WORK TO DO
Render each line of the material below as a JSON list of strings, one string per line, skipping blank lines and leaving out the pictures.

MATERIAL SHOWN
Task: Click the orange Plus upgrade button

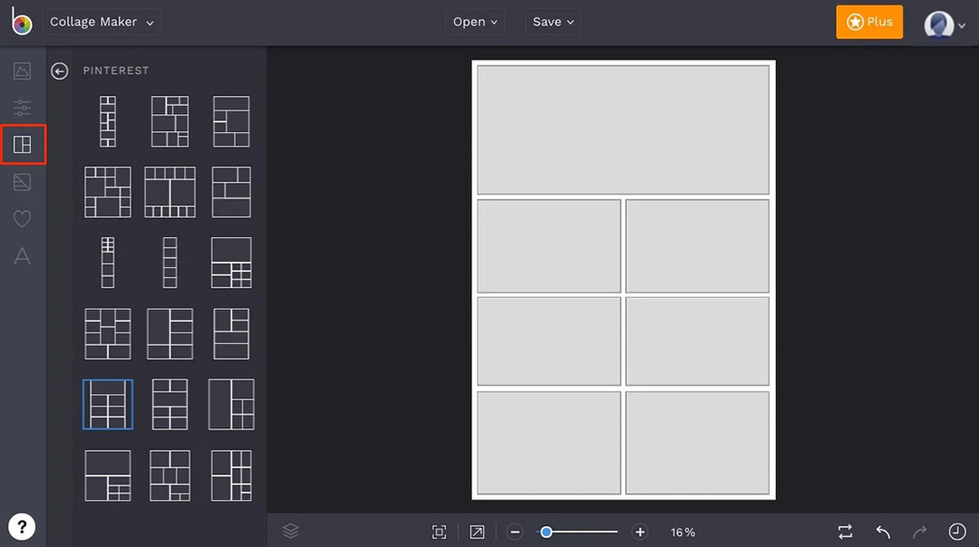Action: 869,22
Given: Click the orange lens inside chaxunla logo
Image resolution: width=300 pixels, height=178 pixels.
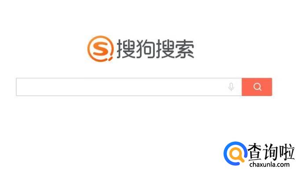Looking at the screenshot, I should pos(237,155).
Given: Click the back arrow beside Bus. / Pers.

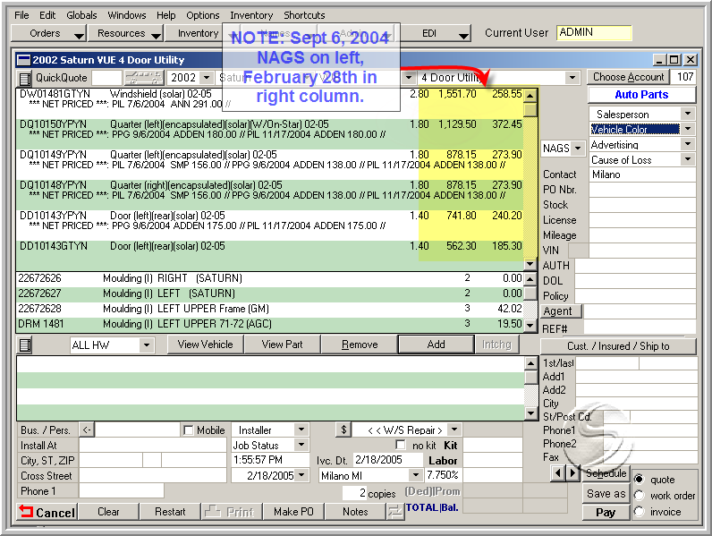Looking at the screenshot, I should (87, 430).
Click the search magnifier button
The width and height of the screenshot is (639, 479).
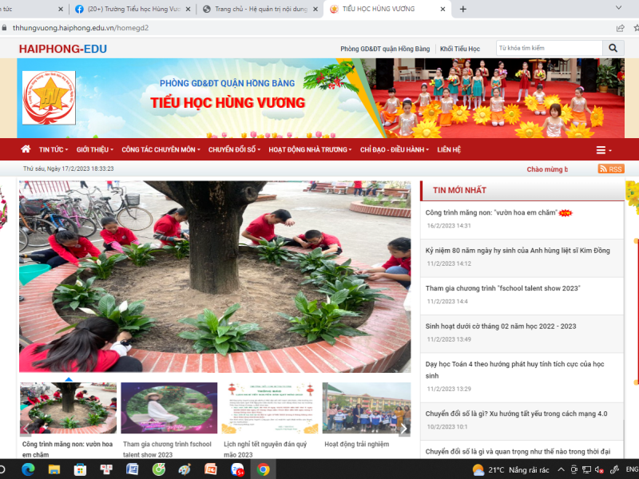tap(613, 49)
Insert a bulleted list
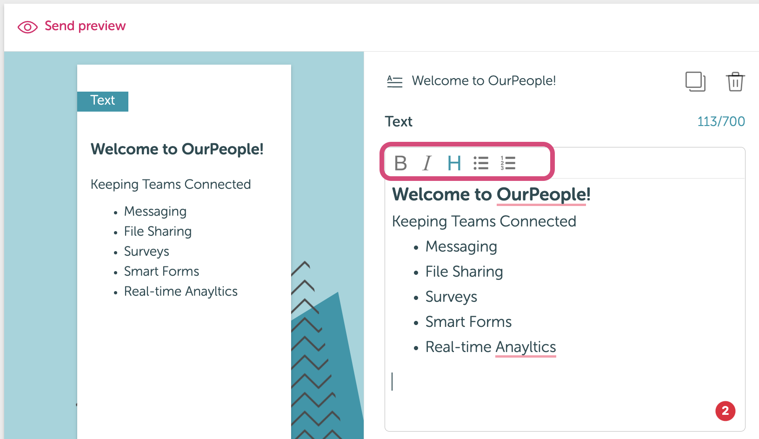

FULL SOLUTION
[
  "Task: Click the orange Plus upgrade button",
  "Action: 869,22",
  "Given: Click the orange lens inside chaxunla logo",
  "Image resolution: width=300 pixels, height=178 pixels.",
  "Looking at the screenshot, I should pos(237,155).",
  "Given: Click the back arrow beside Bus. / Pers.",
  "Looking at the screenshot, I should (87, 430).",
  "Click the search magnifier button",
  "The width and height of the screenshot is (639, 479).",
  "tap(613, 49)",
  "Insert a bulleted list"
]